L’urgence d’intégrer le risque climatique au cœur de la politique monétaire


Dans son allocution d’ouverture, le Gouverneur de la BEAC, M. Yvon SANA BANGUI, a dressé un constat sans appel sur la vulnérabilité du continent :

« Les effets du climat affectent directement nos économies, nos systèmes financiers et la stabilité de nos États. Il est impératif d’intégrer les risques climatiques dans nos politiques monétaires et financières. »

SANA BANGUI a également souligné la nécessité d’une solidarité accrue : « La coopération régionale et continentale est essentielle pour relever les défis climatiques et financiers qui se présentent à nous. Aucun pays ne peut à lui seul résoudre ces problèmes, c’est pourquoi il est crucial que nous travaillions ensemble pour bâtir une architecture économique et monétaire solide et intégrée. »

Appel à de nouveaux modèles macroéconomiques


La Présidente de l’ABCA, Dr Priscilla Muthoora Thakoor, a réaffirmé que les chocs climatiques ne sont plus des externalités, mais des facteurs directs influençant l’inflation, la croissance et la stabilité financière. Elle a lancé un appel aux participants pour une révolution méthodologique :

« Nous devons développer des modèles macroéconomiques mieux adaptés aux réalités climatiques. Les Banques Centrales doivent se positionner non seulement comme garantes de la stabilité des prix, mais aussi comme architectes de la résilience financière face à l’urgence climatique. »

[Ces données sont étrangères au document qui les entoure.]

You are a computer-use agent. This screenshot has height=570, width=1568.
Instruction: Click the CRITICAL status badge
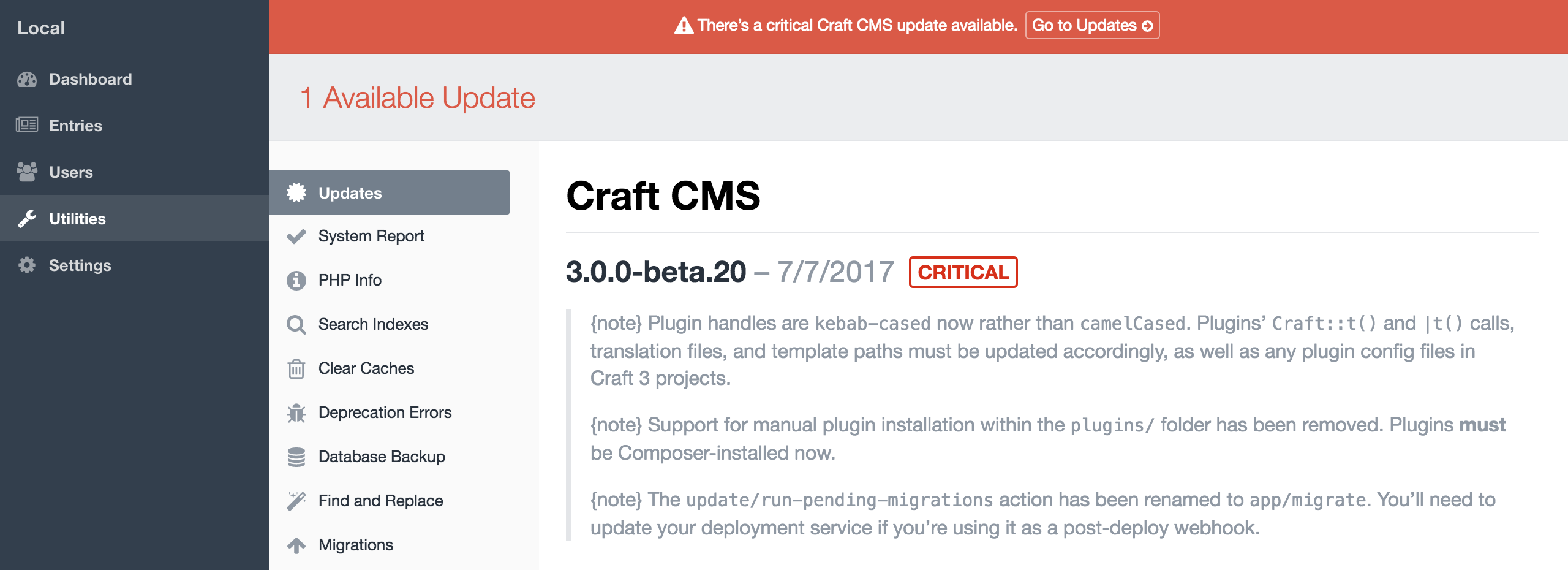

Le symposium a également vu la participation de l’Union Africaine. Mme Francisca Tatchouop Belobe, sa représentante, a mis en exergue la grande vulnérabilité de l’Afrique et a plaidé pour une influence renforcée sur la scène globale : « Nous devons porter une voix africaine unifiée dans les négociations mondiales sur le financement climatique, car les solutions doivent être équitables et adaptées aux besoins spécifiques de notre continent. »

L’engagement renouvelé du Cameroun


Clôturant la cérémonie, le Ministre des Finances du Cameroun, S.E. Louis-Paul Motaze, a transmis le message du Chef de l’État. Saluant la pertinence du thème retenu, il a réaffirmé l’engagement du Cameroun à soutenir les efforts continentaux visant à renforcer la résilience climatique.

La réunion de Yaoundé s’annonce comme un forum décisif pour la coordination des politiques. Elle vise à définir une feuille de route commune pour permettre aux Banques Centrales africaines d’intégrer pleinement la finance verte et la gestion des risques climatiques dans leurs mandats statutaires, accélérant ainsi la transition vers des économies régionales plus robustes, inclusives et durables.